Amigos e familiares lembram da paixão de Isaac de Oliveira pelas cores de MS

Artista faleceu na madrugada desta segunda-feira após passar mal em casa

Os amigos e familiares prestam suas homenagens ao artista plástico Isaac de Oliveira, na tarde desta segunda-feira (23), no Marco (Museu de Arte Contemporânea), onde está sendo realizado o velório. No local eles lembram da paixão do artista pelas cores de Mato Grosso do Sul, representadas em suas obras.

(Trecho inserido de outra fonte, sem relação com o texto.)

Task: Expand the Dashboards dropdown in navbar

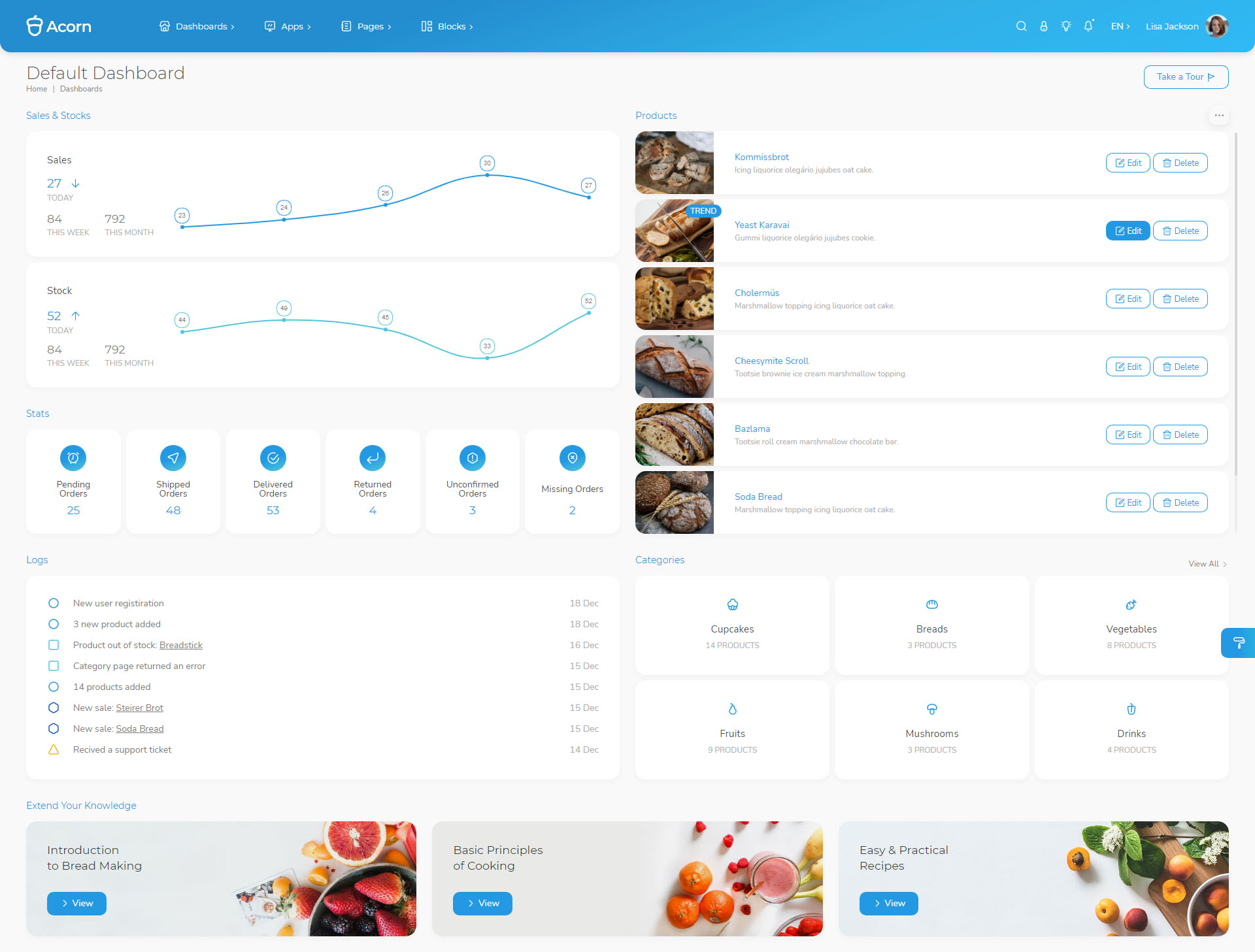Action: coord(198,26)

Isaac faleceu aos 66 anos na madrugada desta segunda-feira, após passar mal em casa e ser levado ao Hospital Unimed. Ele lutava contra um câncer de pulmão.

O artista teve como inspiração a flora sul-mato-grossense para dar vida e cores às suas telas. Para o amigo e escritor Ricardo Pieretti Câmara, Isaac conseguiu traduzir em sua arte as cores de Mato Grosso do Sul.

“Eu conheci Isaac na década de 90. Ele não era de sul-mato-grossense, mas conseguiu trazer na arte dele as cores do Estado. Ele trouxe exuberância, antes desconhecida por aqui e isso caiu no gosto do povo e ele conseguiu um feito que era se tornar popular”, disse.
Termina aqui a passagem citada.